If any picture was the movie to usher in the new millennium, it was David Fincher's Fight Club. To me, it was the movie of the 1990s -- as prescient as Network was in the 1970s towards the future of "news," and as equally misunderstood. As Fight Club revealed and essentially, proselytized, we live in a world where we seek to express ourselves, either through conspicuous consumption, or following philosophies for supposed betterment, or to simply remember what it was like to actually feel like a man after the world has feminized us so (something as a woman I find frustrating and heartbreaking -- let men be men again).
I loved (and love) this movie. My wife hates it. Somehow, however, I think that's sort of the point.
I've read the book several times.
To get a woman to understand it, explain it to her like this:
The point of fight club is exactly the same as that quote from Akeelah and the Bee.
The essence of "male-ness" is found in the abandoning of fear to love.
for me, the whole thing is encapsulated in the "Raymond K Hessel" scene. Tyler puts a gun in a 7-11 clerk's face, tells him he's going to kill him, looking through the wallet, finds an expired college ID, asks the guy what he wanted to be before, the guy says a vet (IIRC), Tyler tells Raymond that he knows where he lives, that he's going to check up on him in six months, if he's not back in school on his way to being a vet, he'll kill him, because he might as well be dead anyway.
The book doesn't end with the apocalyptic explosion. It ends with everybody from the support groups coming to help the main character (nitpick: the "Jack" thing came from the guy reading Reader's Digest, I don't think it's his name).
the fighting, the mayhem, the distruction of the sacred, all of that was just a conduit to self-actualization, and to love.
I saw Fight Club around 2000, fell in love, bought the 2 disc collector's edition, forced all my friends or anyone who dared venture in my apt to watch it, dled and practically memorized the script, and have a BnW poster of Tyler Durden holding the soap in my bathroom. I've since grown out of the obsession, but remains one of my absolute favourites.
P.S. did I mention I'm a chick :)
"To get a woman to understand it, explain it to her like this:
The point of fight club is exactly the same as that quote from Akeelah and the Bee."
hey now!
hey now!
present company excepted, of course.
This film came out the year I became a father. If I weren't a parent...
I love it. It's a great movie.
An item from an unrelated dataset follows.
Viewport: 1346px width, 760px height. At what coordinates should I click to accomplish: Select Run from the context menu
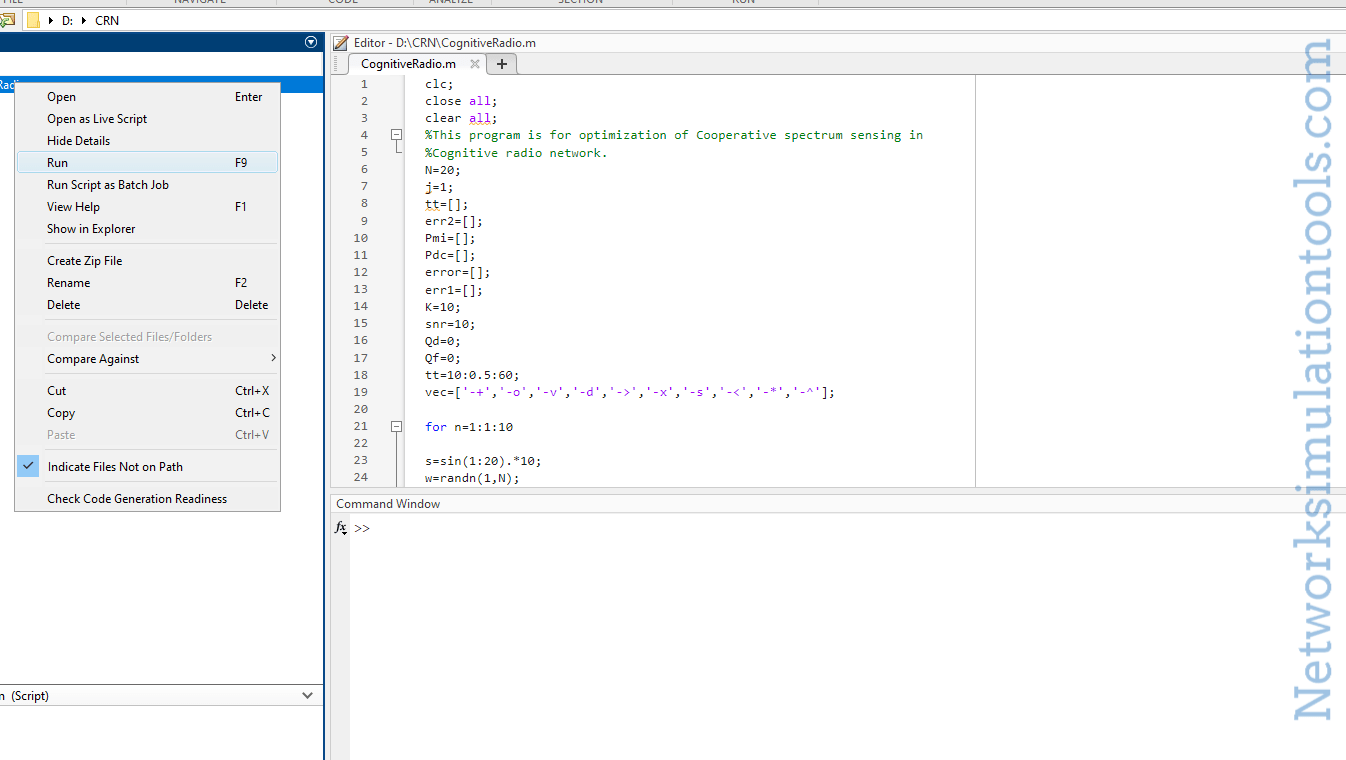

Good seed. I can think of only a few women I know who love it like most men do. Did you hear about the prank the director pulled with the new release?
The prank is described here and I seeded it here
I used to watch fight club and falling down back to back a lot. They always felt like they were pointing at the same thing.
I am a woman and I LOVE this movie. I think that too many women see the violence in it and shy away. But the movie isn't really about violence or being a man, it's about identifying with our primal nature, about breaking down a self-created material world and really living for once in our lives. It is essentially one man's search for enlightenment. It is a powerful story beneath some blood.
And, frankly, even the fighting touches on a very real impulse. Although the vast majority of us maintain quiet, safe lives in which we placate others and use wit to get us out of situations... we have all thought about punching someone as hard as we can. And just how alive we feel after experiencing just a little pain. This movie touches on the human within us all.
Side note... greck, you are right, his name is not "Jack"... :)
Well...I too am a female and I thought this movie was amazing! And I haven't seen Akeelah and the Bee thank you very much! Not all women watch nothing but romantic comedies....
The acting alone in this movie makes every cringe worthy bloody scene worthwhile. Edward Norton is just the best...have loved him since American History X. How he has not won an Oscar for anything yet is a mystery to me. Heck even Brad Pitt proves in this movie that he too is not just a pretty face...however he proved that to me in 12 Monkeys years ago.
Love...love...love this movie!
I think Brad Pitt does so much better when he is cast in weird roles as opposed to handsome leading man roles... he is an amazing actor. And you are righ about Ed Norton, I love him. Helena Bonham Carter is great in this movie too. They could not have cast these roles better.